Snoqualmie 160-unit Affordable Housing Development Indefinitely Delayed

Imagine Housing has informed the City of Snoqualmie that it will not be seeking design or permitting approvals for its proposed 160-unit affordable housing project –  for an indefinite period of time the company says.

For over two years Imagine Housing has been working on plans to develop land parcel S-20 in the Eagle Pointe neighborhood of Snoqualmie Ridge. A city press release said the company “has expended considerable time, talent and resources to develop needed workforce housing in the Snoqualmie Ridge community.”

The timeline for developing the site is delayed while the city, the owner of parcel S-20 and Imagine Housing address the challenges of developing on parcel S-20, which the city designated for affordable housing to meet requirements of the Snoqualmie Ridge II Mixed Use Final Plan.

Land parcel S-20 in Eagle Point neighborhood of Snoqualmie Ridge designated for affordable housing.
Land parcel S-20 in Eagle Point neighborhood of Snoqualmie Ridge designated for affordable housing.


In December, the City of Snoqualmie was considering purchasing parcel S-20 for $600,000, at a significant discount from its $2.1 million market rate. The seller’s stipulation for that price reduction was that the land purchase be completed by the end of 2013. When the City of Snoqualmie decided not pursue purchasing the land and subsequently selling it back to Imagine Housing, the affordable housing developer could not secure financing in time to buy the property at the discounted price.

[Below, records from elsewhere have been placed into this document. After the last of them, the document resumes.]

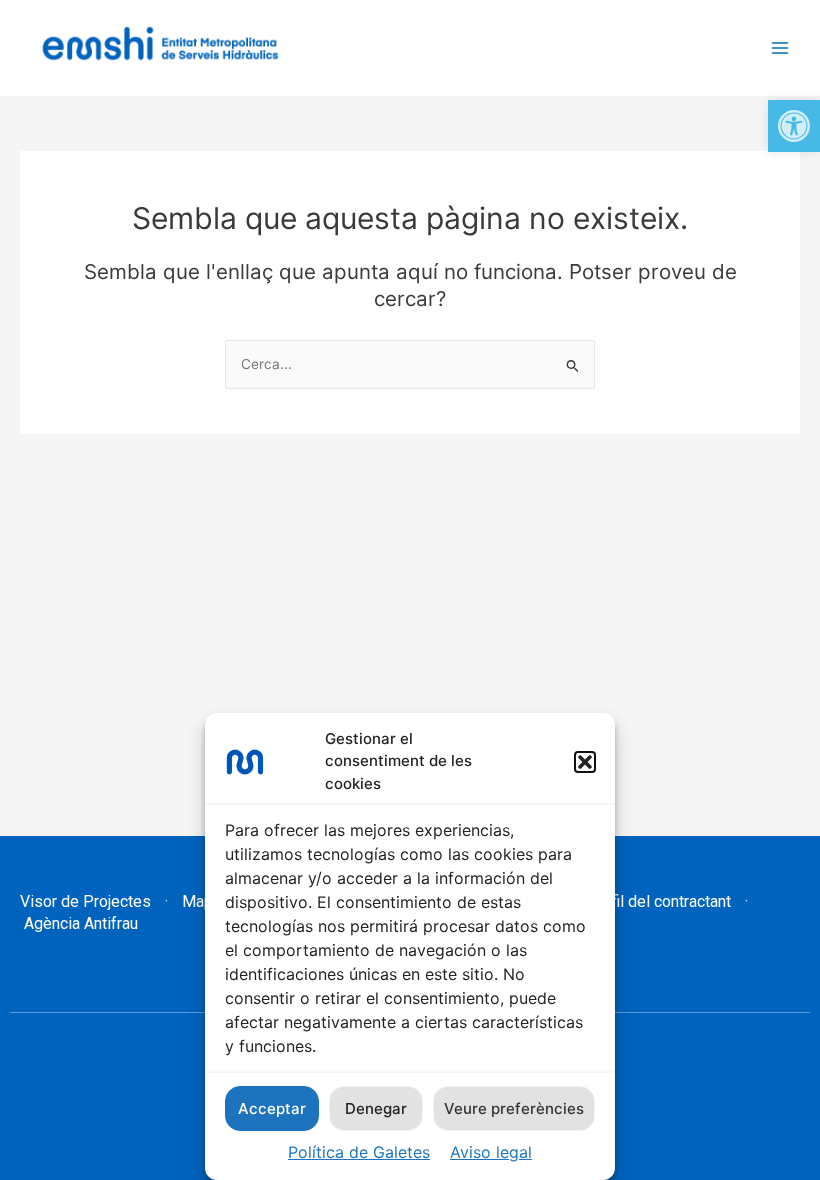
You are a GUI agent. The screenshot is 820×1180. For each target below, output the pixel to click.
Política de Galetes (359, 1152)
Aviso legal (491, 1152)
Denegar (376, 1108)
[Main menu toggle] (780, 48)
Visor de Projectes (85, 901)
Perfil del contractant (656, 901)
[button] (794, 126)
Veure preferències (514, 1108)
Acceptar (272, 1108)
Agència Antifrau (79, 923)
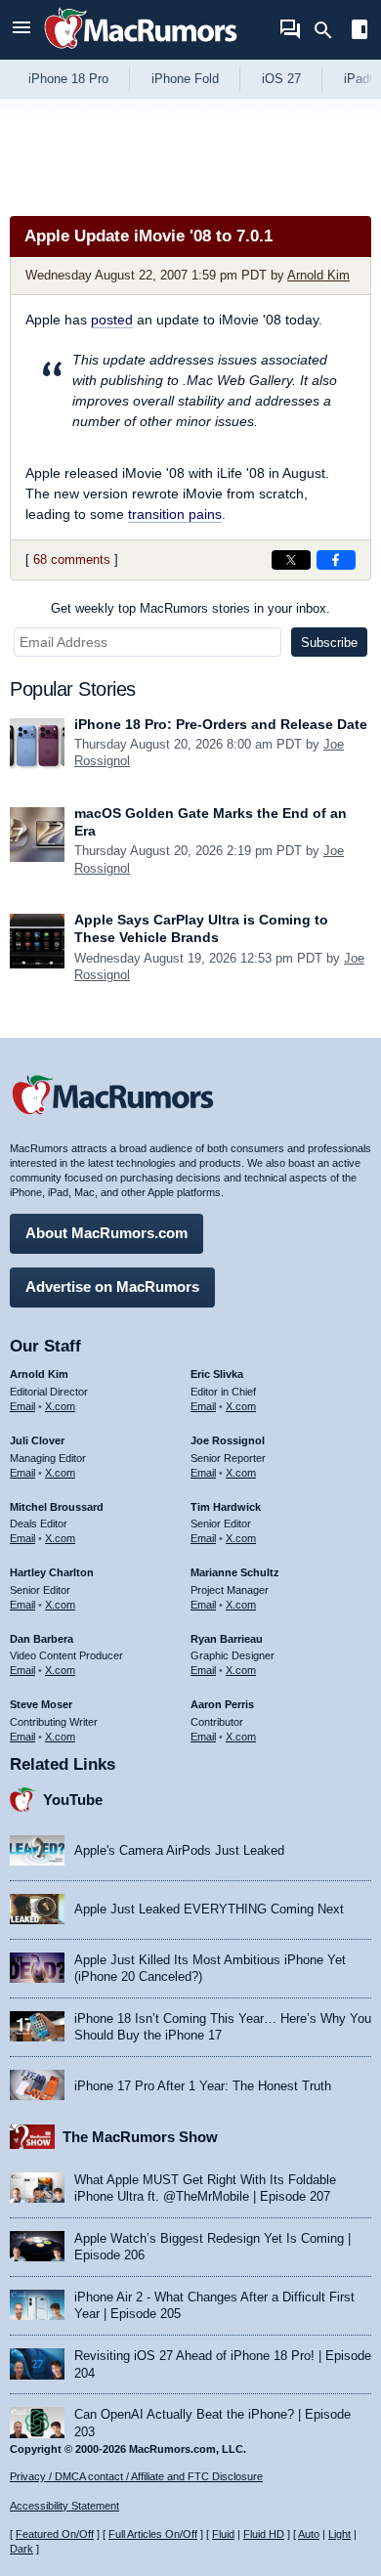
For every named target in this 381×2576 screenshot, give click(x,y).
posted (112, 319)
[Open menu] (21, 30)
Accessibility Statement (64, 2506)
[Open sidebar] (359, 32)
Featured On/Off (55, 2534)
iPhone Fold (185, 78)
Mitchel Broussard (57, 1507)
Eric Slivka (216, 1374)
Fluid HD (263, 2534)
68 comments (71, 559)
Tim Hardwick (225, 1507)
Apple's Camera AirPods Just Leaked (179, 1850)
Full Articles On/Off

“Though there are challenges to work through, Imagine Housing remains committed to developing affordable housing for working families in Snoqualmie,” said Ann Levine, Executive Director of Imagine Housing. “We will continue our efforts and collaboration with the city and the community to provide the affordable housing that originally was envisioned as part of the master plan.”

Mayor Matt Larson says the city will continue to “seek every opportunity to meet the affordable housing needs” of the community as Snoqualmie Ridge approaches complete build-out in the near future.

Many residents in the Eagle Pointe neighborhood objected to size and scale of the proposed 160-unit development, saying it was much larger than previous affordable housing developments in Snoqualmie and asked that the project’s size be scaled back.

Although the project never was formally brought before the Snoqualmie City Council, Mayor Larson, council members and the city administration support affordable housing options for Snoqualmie residents with moderate incomes.